Rolety elektryczne
Pamiętacie jak pisałem o tymczasowym napędzie do rolet – 2 wtyczki, kostka jak na fotce poniżej.
Niby wszystko ok. ale był 1 problem – czas. Musiałem podejść do każdej rolety oddzielnie przykręcić kostkę (nie chciałem tak po prostu wkładać drutów do gniazdka jak to wielu robi). Nawet w takim wypadku i tak musiałbym ganiać od rolety do rolety. Połączyłem więc wszystkie równolegle jak na schemacie poniżej.

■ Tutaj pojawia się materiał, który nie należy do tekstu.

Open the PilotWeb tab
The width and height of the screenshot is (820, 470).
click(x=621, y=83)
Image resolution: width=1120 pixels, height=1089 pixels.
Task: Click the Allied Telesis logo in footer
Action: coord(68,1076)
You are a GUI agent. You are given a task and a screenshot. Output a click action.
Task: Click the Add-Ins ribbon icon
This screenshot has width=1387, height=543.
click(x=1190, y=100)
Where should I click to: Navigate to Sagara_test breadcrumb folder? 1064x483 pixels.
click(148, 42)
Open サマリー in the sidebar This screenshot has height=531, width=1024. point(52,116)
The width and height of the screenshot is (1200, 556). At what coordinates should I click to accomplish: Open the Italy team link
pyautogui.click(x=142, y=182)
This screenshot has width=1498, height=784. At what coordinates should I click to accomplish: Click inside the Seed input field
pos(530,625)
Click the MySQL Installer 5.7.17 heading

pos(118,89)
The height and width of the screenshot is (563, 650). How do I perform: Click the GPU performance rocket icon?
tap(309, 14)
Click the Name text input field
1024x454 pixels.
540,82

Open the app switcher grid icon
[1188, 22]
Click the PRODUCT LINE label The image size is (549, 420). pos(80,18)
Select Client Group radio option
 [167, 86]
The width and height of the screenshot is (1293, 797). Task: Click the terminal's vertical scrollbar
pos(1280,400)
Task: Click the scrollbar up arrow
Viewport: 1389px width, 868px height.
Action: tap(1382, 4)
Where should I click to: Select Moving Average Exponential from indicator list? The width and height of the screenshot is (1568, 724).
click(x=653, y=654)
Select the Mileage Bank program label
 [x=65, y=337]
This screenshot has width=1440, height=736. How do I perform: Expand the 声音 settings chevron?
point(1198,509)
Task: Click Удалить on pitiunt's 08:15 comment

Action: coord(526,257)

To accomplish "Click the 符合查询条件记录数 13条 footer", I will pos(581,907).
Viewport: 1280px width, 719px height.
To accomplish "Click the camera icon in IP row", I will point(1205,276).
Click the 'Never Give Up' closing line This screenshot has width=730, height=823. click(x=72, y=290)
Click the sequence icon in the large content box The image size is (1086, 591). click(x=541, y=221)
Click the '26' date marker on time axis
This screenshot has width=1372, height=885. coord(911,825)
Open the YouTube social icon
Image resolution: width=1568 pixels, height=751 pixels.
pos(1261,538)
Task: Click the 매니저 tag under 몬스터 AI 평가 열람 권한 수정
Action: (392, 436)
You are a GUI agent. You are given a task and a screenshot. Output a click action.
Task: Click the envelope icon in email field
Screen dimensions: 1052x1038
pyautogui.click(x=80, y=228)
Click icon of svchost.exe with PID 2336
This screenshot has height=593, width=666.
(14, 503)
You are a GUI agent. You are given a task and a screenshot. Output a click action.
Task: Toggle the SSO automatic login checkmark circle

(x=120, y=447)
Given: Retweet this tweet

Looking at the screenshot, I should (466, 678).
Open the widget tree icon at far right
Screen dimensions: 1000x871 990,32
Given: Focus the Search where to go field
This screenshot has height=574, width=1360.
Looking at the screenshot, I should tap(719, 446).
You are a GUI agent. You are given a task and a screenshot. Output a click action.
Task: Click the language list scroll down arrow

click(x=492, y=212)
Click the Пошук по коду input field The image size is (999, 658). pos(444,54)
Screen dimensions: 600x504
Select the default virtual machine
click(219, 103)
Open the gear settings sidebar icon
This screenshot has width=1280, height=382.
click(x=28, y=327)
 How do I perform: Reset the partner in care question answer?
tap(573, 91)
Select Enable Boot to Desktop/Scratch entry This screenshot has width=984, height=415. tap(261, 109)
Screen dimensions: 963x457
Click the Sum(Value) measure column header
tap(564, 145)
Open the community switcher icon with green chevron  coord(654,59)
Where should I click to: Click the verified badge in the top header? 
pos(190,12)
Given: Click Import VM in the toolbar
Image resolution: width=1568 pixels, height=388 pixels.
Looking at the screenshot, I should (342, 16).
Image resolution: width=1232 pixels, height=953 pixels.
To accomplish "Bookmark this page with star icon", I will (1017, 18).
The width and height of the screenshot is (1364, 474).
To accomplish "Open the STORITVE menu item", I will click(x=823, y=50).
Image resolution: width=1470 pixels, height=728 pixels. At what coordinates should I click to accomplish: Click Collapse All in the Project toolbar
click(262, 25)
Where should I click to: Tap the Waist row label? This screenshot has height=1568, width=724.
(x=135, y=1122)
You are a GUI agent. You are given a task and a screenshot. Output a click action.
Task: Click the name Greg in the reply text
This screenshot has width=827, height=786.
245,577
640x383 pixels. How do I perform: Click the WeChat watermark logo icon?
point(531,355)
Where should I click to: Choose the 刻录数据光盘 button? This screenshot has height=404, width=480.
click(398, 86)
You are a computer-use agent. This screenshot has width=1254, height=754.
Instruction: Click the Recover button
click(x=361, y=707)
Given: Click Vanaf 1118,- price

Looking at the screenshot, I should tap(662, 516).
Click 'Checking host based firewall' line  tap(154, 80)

Niby wszystko ok. ale silniki jakoś tak gorzej chodziły a najdłuższa roleta balkonowa nie podnosiła się do końca. Co się okazało? Gdy podnosiłem rolety do góry, wkładając tylko 1, odpowiednią wtyczkę do gniazdka na drugiej (tej nie włożonej) też pojawiało się napięcie. Podobno może tak być przy równoległym połączeniu rolet więc uważajcie. Może to być niebezpieczne dla nas lub dla silników. Same druty tu nie wystarczą, aby mieć dobrze zrobione sterowanie centralne trzeba zastosować sterowniki rolet (droższe) lub mikroprzekaźniki (tańsze – tak zrobię). W następnym wpisie pokażę fotki przekaźników bo dziś mają dotrzeć do mnie.